The task: Copy out every line in the entries below that contains the word "table", listing each such line in full.

Excerpted records:

· · · ·

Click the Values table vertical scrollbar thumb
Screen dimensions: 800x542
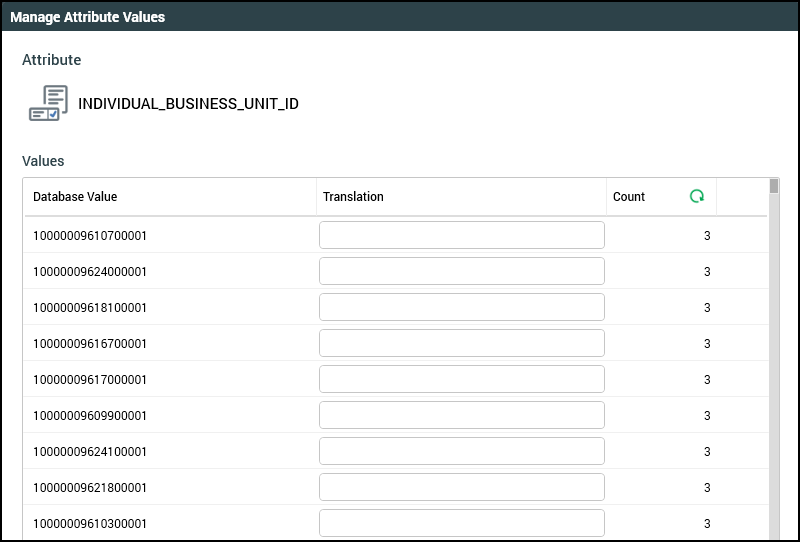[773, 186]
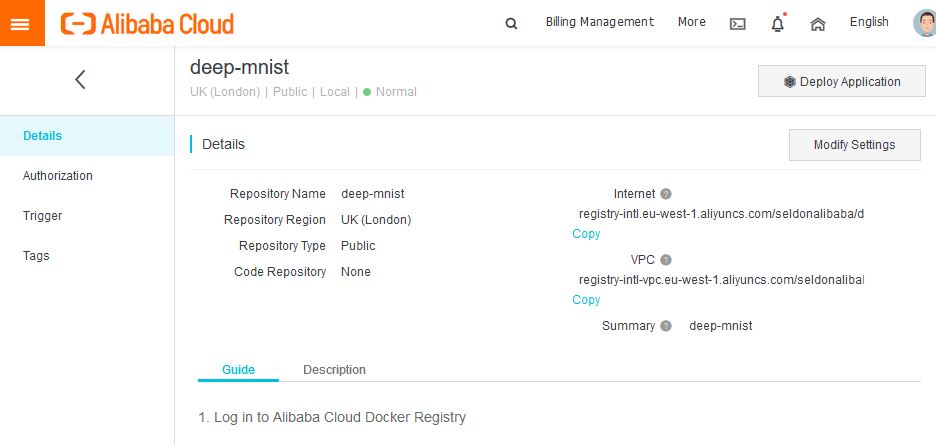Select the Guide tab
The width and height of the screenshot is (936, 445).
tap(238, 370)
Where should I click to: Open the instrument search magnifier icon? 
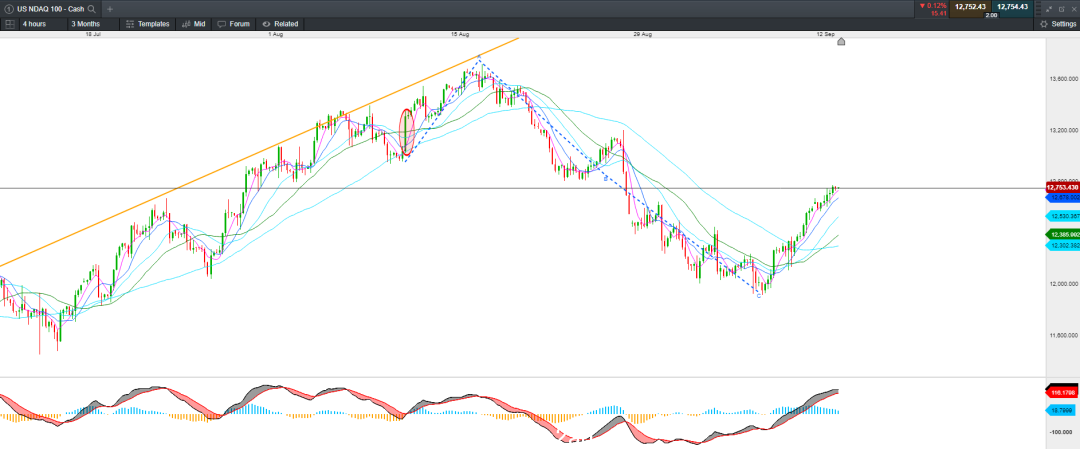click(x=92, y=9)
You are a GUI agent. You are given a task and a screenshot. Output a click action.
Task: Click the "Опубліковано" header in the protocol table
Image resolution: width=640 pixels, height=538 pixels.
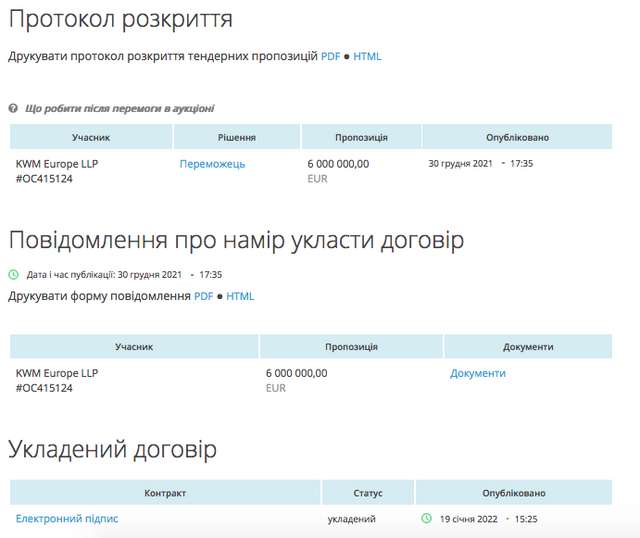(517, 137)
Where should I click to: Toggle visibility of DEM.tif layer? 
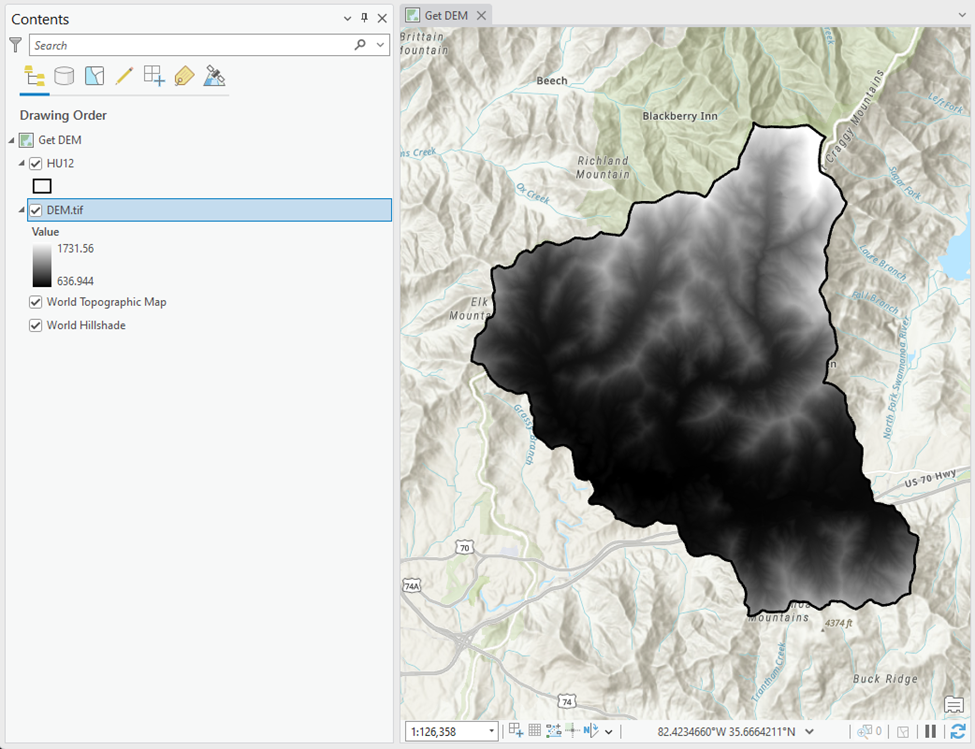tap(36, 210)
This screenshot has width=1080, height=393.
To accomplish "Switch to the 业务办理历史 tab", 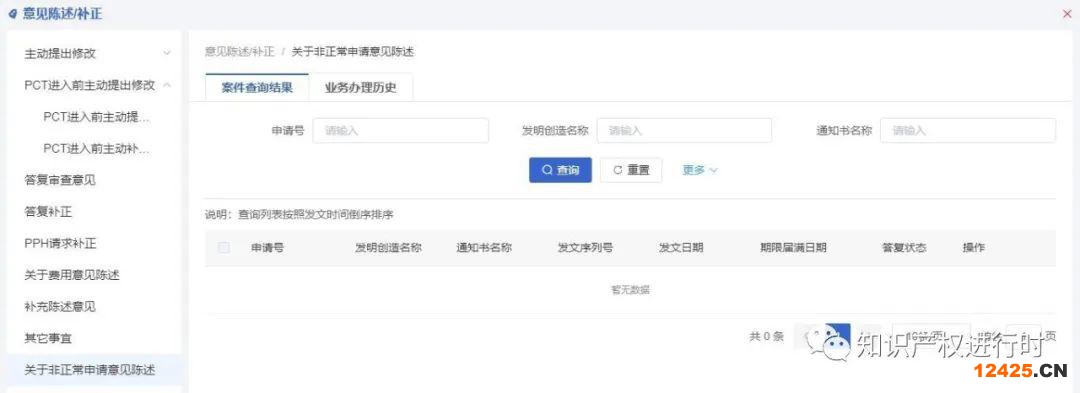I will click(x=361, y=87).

· · · ·

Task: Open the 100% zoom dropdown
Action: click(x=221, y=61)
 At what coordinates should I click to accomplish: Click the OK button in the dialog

· · · ·

Output:
Click the Values table vertical scrollbar thumb
Task: Click the "Опубліковано" header in the protocol table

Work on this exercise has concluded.